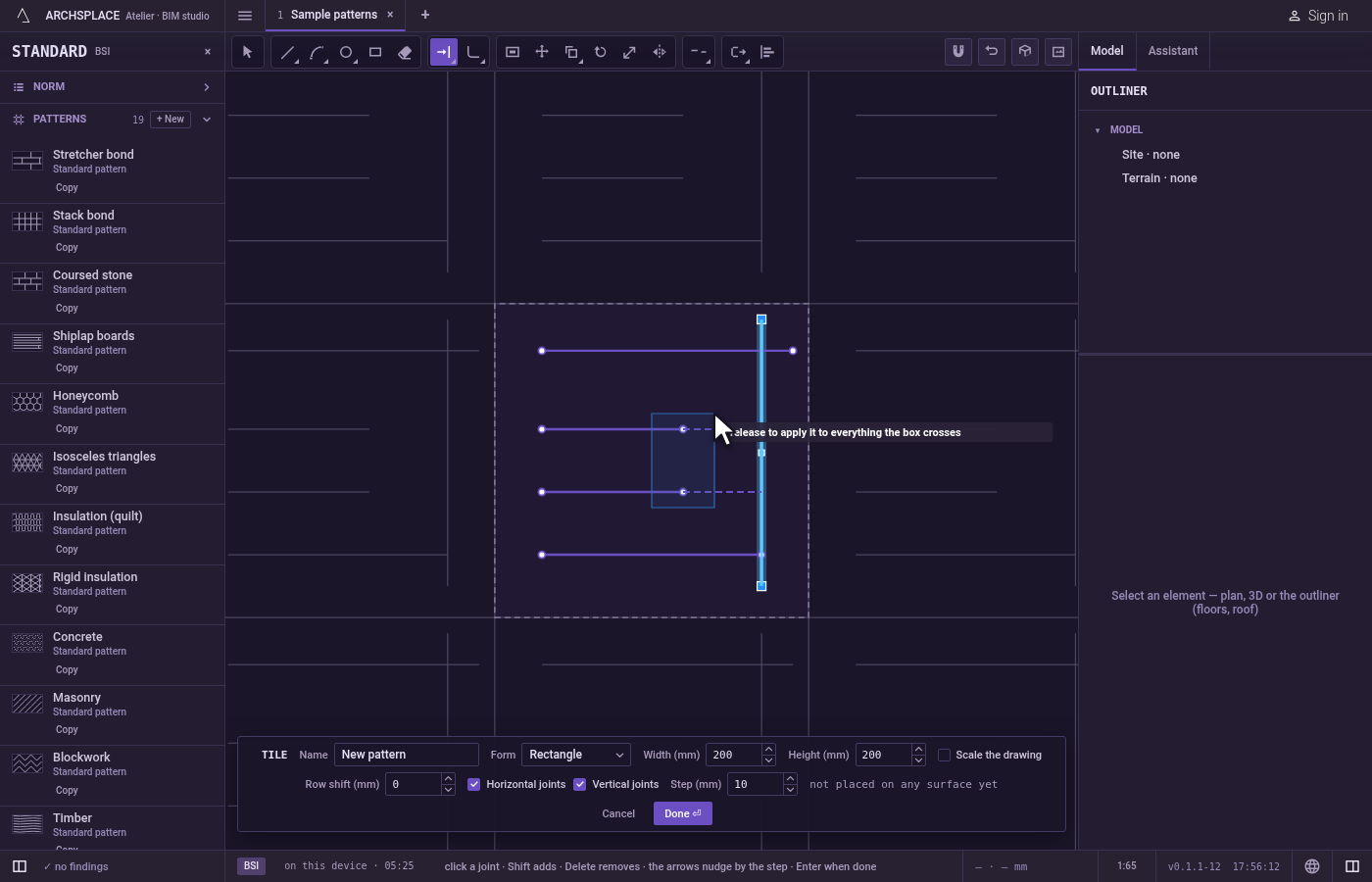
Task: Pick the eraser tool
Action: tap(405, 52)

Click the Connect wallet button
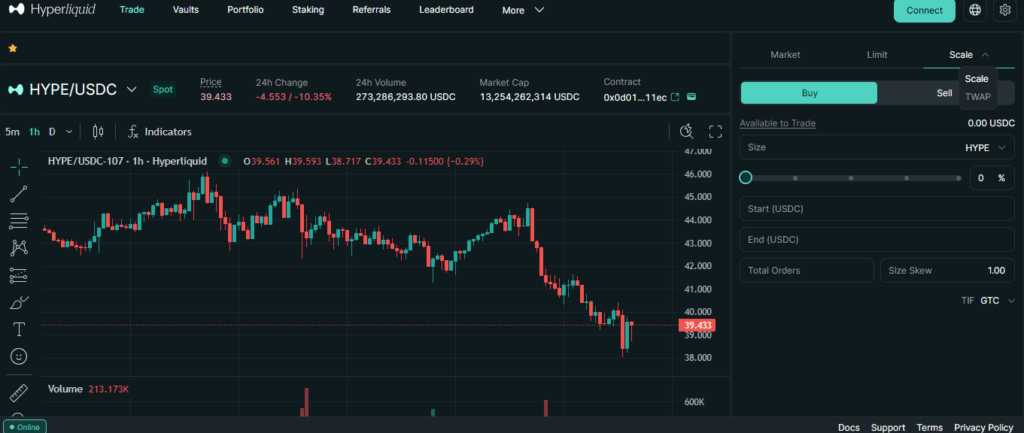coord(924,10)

--

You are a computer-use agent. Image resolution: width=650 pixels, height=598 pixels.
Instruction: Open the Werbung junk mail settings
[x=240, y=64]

# What to do
Write out the records again, starting at the line that has "You are a computer-use" and stopping after the line that has "[x=240, y=64]". Keep the request lines as they are, and shift every coordinate in the answers by -8.

# In response
You are a computer-use agent. Image resolution: width=650 pixels, height=598 pixels.
Instruction: Open the Werbung junk mail settings
[x=232, y=56]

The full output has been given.